EarthWeek to Feature Student Research
Link to article: https://news.arizona.edu/story/earthweek-feature-student-research
EarthWeek, a showcase of research by undergraduate and graduate students in the University of Arizona School of Earth and Environmental Sciences, will be held March 28-30 in the Student Union Memorial Center.
The student-organized event, now in its third year, will feature research presentations and posters by students from the departments and units within the school.
The school is comprised of the departments of atmospheric sciences, geosciences, hydrology and water resources and soil, water and environmental science plus the Arizona Accelerator Mass Spectrometry Laboratory and the Laboratory of Tree-Ring Research.
"EarthWeek is when the students in the Earth and environmental sciences make us all look good," said Karl W. Flessa, director of the School of Earth and Environmental Sciences and head and professor of geosciences.
"It's a festival of interdisciplinary science: from the core of the Earth to the clouds in the sky. So if you want to see what the Earth and environmental sciences will look like in 10 years' time, come to EarthWeek this week."

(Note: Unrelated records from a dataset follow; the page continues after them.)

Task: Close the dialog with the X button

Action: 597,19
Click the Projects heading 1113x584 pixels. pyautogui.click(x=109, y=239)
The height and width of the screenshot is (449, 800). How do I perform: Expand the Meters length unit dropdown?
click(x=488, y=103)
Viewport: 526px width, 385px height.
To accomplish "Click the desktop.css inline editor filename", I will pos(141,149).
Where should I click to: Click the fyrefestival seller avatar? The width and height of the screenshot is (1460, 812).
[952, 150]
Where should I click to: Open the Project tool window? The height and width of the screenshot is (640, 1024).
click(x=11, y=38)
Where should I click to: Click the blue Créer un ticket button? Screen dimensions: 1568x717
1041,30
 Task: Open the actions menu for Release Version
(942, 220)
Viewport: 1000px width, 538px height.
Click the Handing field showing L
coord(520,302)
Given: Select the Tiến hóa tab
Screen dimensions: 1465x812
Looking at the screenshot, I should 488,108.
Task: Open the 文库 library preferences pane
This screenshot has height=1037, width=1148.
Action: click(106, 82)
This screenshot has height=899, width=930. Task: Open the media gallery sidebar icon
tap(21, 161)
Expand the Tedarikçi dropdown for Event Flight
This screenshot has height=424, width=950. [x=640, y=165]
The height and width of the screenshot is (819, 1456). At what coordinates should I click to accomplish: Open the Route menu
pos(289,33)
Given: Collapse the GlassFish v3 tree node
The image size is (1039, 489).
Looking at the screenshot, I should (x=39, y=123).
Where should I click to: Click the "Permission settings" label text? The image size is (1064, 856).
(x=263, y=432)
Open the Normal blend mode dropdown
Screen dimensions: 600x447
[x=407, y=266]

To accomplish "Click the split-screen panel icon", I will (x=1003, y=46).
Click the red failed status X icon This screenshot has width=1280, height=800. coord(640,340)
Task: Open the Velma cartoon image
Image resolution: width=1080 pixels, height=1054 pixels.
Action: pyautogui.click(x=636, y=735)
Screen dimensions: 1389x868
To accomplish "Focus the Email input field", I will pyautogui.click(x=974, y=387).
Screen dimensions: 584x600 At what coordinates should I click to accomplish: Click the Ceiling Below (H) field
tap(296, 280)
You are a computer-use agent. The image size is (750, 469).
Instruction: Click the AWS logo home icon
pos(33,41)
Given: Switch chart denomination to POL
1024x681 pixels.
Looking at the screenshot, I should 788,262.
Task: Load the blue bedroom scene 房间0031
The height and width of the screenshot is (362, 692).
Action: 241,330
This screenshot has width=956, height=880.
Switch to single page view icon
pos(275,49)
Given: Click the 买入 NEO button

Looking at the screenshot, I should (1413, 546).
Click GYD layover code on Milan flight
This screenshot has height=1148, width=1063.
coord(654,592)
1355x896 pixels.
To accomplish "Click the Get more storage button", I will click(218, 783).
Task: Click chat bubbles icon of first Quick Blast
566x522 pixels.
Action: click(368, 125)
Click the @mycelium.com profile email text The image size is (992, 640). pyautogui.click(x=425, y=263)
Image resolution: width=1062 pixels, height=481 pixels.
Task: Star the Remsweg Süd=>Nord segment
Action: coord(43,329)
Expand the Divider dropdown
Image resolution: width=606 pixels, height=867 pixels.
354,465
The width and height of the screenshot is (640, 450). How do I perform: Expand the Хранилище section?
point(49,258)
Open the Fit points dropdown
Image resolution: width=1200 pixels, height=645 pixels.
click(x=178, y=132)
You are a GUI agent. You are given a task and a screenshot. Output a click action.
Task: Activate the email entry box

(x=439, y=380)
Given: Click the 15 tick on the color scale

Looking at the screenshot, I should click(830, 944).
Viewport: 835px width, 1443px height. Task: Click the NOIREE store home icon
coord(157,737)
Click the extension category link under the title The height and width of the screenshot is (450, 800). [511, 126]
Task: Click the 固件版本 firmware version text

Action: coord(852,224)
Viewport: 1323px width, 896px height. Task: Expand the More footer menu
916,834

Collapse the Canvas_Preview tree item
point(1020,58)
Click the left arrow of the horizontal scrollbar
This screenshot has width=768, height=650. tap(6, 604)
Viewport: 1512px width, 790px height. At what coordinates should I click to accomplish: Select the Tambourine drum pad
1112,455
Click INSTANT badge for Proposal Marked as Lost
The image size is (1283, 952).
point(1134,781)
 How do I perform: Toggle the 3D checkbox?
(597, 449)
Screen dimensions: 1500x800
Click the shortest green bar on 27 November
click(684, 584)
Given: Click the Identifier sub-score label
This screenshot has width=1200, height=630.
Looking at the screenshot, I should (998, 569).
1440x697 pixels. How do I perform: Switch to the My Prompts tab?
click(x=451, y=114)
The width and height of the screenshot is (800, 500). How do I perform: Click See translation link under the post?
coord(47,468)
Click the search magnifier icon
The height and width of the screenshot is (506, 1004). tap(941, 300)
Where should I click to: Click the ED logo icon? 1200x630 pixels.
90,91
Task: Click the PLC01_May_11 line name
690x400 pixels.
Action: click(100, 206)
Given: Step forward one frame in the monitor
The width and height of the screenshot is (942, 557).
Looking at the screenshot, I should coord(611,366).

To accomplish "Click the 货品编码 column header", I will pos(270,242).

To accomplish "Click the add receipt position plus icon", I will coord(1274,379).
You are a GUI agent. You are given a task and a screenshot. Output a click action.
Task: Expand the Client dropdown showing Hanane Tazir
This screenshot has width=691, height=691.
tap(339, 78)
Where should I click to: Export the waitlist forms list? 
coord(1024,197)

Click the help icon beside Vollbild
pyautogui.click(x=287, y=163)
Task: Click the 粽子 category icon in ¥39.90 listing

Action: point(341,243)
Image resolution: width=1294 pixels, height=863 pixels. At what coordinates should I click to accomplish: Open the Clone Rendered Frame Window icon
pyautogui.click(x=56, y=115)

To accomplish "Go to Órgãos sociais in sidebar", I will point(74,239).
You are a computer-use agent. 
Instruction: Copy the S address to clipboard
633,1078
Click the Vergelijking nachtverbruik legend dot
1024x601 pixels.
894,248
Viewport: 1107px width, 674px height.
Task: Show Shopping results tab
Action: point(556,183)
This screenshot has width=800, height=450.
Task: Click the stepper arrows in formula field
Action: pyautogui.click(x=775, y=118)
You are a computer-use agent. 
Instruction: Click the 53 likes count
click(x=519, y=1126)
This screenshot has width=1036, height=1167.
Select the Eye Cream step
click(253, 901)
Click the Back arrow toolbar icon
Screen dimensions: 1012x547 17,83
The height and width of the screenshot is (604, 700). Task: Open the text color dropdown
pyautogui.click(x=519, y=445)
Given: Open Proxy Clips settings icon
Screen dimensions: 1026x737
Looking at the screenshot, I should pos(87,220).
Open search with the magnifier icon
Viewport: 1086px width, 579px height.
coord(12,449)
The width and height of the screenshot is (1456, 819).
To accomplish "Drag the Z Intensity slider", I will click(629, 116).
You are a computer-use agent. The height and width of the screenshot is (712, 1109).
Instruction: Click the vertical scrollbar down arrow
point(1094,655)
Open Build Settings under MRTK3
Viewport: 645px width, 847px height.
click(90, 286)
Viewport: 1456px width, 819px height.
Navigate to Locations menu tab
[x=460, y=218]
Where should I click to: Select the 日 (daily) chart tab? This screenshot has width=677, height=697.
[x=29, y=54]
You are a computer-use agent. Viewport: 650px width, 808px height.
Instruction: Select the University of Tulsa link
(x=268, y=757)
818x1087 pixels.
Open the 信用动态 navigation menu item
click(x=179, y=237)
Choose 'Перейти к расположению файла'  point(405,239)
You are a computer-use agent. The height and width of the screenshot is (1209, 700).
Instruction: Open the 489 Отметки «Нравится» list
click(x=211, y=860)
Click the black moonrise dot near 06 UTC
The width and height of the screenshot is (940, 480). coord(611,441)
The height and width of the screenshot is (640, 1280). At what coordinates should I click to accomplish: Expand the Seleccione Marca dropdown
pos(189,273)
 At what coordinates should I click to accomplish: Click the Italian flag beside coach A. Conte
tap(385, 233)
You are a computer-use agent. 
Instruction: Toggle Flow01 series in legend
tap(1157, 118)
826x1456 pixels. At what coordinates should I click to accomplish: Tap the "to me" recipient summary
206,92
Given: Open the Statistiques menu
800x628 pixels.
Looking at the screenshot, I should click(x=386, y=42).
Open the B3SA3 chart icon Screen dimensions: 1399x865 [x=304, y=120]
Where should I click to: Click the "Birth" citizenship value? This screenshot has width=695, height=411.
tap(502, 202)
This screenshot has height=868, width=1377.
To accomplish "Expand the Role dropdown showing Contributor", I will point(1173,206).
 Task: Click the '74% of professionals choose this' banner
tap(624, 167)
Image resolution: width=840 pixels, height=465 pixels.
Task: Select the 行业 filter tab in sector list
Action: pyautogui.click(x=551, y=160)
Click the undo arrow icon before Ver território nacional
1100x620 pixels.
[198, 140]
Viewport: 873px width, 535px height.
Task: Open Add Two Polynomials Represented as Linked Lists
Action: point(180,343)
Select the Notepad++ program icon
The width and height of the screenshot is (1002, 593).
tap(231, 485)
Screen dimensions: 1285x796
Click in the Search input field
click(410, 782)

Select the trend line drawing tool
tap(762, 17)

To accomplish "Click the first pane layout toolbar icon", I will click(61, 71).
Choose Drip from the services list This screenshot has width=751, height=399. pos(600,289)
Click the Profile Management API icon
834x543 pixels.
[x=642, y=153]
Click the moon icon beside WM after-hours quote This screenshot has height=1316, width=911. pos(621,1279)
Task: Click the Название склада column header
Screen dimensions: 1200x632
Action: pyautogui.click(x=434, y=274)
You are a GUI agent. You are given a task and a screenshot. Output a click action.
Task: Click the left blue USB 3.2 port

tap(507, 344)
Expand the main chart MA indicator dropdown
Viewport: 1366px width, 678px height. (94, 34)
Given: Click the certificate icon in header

EarthWeek committee chair Philip Stokes said, "We're really excited because this year will be the most interdisciplinary EarthWeek ever."
The plenary session on March 29 at 2:30 p.m. about Southwest climate will have a presentation from one student from each unit. Those students will be competing for the School of Earth and Environmental Sciences award. The winner, who will be announced at 5:15 p.m. that day, will receive $1,000.
Susan Joy Hassol will deliver the EarthWeek keynote lecture, "Telling the Climate Change Story," at 4 p.m. on March 29. Hassol is a climate change communicator, analyst and author known for her ability to make complex issues accessible to policymakers and the public. She is director of Climate Communication in Boulder, Colo.
Stokes, a graduate student in geosciences, said, "Earthweek provides an invaluable opportunity for students to share their research with peers, faculty and the university community."
EarthWeek events run 8 a.m. to 5 p.m. each day and are free and open to the public. Each day features talks and poster sessions from a variety of disciplines within the school.